§ GIVEN EXERCISE
From the rows below, collect every line that contains the word "thumbnail" and copy each one unchanged.

§ GIVEN DATA

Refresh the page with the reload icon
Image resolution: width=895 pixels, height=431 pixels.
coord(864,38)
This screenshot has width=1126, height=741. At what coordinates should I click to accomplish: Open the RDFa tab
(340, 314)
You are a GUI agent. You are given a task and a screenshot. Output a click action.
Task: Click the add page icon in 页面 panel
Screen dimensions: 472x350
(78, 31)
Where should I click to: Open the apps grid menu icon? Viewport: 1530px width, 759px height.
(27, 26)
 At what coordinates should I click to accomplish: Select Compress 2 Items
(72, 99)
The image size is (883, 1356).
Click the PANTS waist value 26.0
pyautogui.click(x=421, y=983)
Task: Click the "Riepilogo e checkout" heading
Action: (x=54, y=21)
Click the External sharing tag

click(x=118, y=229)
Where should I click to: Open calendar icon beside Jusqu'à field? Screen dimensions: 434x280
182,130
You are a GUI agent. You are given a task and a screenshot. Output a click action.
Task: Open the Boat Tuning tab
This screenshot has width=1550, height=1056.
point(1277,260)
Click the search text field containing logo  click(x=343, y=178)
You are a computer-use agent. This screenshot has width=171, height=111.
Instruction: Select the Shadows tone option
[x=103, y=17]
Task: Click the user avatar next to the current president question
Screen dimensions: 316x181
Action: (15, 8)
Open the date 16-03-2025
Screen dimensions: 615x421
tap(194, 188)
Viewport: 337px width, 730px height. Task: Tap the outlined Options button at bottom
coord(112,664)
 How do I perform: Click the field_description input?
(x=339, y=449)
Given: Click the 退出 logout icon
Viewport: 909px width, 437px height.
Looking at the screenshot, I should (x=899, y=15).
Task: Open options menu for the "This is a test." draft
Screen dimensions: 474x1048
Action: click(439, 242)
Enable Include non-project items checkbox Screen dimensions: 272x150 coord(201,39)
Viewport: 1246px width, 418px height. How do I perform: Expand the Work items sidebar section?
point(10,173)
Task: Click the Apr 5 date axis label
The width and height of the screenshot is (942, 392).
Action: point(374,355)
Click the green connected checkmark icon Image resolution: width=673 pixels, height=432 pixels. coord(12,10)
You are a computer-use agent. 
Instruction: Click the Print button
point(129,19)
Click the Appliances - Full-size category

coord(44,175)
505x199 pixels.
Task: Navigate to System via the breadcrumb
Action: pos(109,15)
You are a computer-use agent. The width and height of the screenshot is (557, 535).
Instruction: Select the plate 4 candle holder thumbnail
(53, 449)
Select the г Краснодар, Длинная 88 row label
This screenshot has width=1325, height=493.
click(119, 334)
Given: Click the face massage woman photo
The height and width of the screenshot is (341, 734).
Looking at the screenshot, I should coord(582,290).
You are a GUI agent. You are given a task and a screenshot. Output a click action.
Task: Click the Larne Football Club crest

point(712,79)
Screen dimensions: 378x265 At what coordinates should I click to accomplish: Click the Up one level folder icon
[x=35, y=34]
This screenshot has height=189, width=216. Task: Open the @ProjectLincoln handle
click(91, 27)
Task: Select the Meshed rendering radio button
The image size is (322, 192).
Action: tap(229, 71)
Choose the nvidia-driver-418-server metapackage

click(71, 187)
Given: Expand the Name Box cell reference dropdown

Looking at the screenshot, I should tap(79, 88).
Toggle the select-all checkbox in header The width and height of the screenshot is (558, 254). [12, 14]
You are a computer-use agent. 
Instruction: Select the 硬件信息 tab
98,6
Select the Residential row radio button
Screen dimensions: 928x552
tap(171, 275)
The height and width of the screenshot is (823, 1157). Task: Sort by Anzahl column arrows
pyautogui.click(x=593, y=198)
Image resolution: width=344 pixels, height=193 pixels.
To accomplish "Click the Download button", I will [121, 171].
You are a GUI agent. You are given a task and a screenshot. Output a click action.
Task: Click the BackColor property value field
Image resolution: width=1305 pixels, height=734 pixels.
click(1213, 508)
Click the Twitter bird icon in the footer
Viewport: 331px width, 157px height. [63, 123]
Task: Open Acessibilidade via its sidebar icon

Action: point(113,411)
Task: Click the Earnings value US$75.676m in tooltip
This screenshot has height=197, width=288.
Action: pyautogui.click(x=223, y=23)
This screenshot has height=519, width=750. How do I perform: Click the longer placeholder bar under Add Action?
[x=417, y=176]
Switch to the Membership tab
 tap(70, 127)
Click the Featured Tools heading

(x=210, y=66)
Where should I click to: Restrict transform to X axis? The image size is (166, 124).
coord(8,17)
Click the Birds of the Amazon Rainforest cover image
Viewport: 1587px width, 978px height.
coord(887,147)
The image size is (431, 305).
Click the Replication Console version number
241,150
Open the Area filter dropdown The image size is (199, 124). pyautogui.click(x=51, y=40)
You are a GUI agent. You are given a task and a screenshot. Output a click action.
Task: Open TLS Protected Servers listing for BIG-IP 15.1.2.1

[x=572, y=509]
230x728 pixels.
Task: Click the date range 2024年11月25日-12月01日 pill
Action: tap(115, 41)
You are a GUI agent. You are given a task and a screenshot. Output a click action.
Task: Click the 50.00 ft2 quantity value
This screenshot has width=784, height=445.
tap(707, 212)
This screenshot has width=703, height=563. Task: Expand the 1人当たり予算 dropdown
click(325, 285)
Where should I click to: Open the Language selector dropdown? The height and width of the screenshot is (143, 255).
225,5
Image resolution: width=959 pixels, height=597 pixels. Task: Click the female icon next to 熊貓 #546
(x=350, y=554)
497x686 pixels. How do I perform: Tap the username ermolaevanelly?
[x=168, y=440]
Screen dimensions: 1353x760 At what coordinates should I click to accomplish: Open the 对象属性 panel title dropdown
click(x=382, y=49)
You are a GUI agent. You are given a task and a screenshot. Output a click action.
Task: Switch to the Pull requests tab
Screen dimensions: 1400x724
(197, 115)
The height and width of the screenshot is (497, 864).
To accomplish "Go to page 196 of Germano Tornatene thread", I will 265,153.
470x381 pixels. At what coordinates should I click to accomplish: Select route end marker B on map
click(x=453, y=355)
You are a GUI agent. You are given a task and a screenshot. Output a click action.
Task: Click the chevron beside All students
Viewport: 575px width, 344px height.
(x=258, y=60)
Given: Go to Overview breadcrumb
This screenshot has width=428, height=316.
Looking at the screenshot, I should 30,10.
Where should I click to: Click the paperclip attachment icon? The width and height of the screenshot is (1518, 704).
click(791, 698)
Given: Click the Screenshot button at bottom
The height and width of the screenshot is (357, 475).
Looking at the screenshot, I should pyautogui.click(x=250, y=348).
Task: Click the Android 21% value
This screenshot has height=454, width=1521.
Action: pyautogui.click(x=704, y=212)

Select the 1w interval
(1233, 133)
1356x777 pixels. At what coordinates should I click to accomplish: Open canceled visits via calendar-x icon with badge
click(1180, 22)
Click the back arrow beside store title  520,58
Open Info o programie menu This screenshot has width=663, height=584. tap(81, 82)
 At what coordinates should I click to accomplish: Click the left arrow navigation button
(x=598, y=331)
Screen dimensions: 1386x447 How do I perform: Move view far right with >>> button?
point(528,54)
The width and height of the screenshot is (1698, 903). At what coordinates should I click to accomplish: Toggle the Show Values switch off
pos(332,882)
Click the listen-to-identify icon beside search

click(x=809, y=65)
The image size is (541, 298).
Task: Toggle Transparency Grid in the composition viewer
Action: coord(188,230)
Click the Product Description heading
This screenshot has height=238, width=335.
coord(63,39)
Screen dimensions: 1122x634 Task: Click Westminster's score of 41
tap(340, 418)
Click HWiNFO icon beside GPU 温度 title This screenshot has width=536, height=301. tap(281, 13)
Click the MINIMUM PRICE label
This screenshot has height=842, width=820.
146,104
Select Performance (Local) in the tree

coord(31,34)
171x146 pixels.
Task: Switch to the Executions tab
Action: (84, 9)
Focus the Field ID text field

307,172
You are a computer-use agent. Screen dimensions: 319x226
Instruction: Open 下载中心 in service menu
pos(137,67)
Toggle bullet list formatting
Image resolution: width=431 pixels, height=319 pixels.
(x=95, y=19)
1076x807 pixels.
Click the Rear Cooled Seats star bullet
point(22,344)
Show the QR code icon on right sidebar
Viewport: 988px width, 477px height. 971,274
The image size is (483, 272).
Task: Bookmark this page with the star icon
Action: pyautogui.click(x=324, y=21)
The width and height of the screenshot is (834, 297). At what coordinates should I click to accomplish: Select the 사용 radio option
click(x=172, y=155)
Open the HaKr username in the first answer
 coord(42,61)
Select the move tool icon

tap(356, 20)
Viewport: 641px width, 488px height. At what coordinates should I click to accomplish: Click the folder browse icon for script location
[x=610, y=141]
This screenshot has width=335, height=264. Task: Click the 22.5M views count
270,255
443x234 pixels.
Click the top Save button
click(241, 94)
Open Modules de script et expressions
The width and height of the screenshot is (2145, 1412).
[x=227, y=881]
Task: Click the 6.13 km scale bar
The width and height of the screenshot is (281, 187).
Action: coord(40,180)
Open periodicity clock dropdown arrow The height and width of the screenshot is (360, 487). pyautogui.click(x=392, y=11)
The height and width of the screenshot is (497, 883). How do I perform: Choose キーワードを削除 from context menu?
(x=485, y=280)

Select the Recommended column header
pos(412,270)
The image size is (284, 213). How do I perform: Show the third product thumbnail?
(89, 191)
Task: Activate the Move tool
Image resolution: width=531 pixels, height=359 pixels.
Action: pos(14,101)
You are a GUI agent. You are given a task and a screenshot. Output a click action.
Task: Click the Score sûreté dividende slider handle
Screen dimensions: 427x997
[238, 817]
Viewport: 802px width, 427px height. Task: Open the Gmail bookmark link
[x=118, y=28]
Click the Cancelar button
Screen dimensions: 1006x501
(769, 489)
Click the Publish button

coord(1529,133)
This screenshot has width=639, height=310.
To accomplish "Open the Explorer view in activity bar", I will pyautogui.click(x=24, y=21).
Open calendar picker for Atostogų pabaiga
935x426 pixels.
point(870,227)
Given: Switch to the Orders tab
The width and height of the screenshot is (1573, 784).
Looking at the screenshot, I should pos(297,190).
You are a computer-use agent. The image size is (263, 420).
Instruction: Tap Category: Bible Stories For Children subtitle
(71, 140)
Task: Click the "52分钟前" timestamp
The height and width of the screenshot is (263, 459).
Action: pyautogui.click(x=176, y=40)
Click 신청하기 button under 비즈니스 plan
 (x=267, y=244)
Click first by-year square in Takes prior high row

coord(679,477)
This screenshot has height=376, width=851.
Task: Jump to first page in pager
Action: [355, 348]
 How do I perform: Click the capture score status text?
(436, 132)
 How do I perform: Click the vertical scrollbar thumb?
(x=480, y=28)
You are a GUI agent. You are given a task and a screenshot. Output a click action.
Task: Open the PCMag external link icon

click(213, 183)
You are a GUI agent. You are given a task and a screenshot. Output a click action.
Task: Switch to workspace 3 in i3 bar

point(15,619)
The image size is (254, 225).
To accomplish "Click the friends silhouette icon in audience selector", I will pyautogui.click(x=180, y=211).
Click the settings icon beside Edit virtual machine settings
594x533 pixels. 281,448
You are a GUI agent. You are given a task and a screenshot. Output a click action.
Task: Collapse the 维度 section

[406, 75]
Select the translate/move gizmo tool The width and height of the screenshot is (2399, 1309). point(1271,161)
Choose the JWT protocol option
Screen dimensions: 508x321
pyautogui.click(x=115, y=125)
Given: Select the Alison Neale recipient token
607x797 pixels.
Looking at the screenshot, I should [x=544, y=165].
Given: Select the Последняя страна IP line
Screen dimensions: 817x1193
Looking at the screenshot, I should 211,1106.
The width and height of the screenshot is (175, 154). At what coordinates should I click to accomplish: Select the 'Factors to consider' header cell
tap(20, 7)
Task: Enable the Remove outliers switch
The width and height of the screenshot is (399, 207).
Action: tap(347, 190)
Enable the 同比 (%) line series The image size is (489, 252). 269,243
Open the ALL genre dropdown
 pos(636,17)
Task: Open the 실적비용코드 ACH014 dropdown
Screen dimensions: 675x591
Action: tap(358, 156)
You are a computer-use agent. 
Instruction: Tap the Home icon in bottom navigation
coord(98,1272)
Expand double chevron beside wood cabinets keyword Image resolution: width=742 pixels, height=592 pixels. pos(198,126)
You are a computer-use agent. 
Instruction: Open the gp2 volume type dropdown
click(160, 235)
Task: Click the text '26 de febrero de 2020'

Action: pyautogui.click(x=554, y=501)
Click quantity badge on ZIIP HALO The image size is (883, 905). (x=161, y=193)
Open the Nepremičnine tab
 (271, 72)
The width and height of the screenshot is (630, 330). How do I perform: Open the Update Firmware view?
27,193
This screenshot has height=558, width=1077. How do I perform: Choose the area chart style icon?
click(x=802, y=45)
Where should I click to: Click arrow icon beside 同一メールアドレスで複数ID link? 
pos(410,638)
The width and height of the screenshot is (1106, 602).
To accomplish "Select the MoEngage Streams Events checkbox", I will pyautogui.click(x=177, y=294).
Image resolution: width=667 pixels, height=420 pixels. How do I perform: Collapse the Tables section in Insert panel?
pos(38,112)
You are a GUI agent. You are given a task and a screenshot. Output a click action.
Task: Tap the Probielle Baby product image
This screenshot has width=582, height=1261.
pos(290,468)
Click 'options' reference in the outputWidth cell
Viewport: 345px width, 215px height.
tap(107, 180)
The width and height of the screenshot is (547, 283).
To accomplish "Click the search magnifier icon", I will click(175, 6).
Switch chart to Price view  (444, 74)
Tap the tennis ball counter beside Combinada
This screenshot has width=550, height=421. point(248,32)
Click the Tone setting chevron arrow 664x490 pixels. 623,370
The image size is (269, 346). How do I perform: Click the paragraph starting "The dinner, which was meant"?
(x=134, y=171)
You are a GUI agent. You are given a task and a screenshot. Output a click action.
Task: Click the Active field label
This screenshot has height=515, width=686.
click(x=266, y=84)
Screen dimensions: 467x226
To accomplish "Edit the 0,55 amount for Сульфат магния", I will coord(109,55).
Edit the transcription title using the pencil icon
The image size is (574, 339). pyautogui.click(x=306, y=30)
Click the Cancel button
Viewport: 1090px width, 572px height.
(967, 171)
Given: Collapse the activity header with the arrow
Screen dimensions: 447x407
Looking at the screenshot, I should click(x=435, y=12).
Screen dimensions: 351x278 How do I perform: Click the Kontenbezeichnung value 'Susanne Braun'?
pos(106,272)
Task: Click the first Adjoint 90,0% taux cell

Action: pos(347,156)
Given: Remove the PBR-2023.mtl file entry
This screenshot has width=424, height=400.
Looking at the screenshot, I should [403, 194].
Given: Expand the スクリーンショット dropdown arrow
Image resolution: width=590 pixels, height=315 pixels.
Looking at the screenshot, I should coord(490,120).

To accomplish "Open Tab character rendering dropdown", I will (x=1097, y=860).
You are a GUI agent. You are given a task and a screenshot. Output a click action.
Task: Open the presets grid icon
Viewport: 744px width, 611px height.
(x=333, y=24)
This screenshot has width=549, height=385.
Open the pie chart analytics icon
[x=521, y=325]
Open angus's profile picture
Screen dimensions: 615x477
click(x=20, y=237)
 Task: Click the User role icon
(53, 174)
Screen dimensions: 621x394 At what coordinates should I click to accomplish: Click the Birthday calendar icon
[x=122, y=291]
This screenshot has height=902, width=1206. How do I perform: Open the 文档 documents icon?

§ CORRECT RESULT
Instruction: Select the plate 4 candle holder thumbnail
The image size is (284, 213). How do I perform: Show the third product thumbnail?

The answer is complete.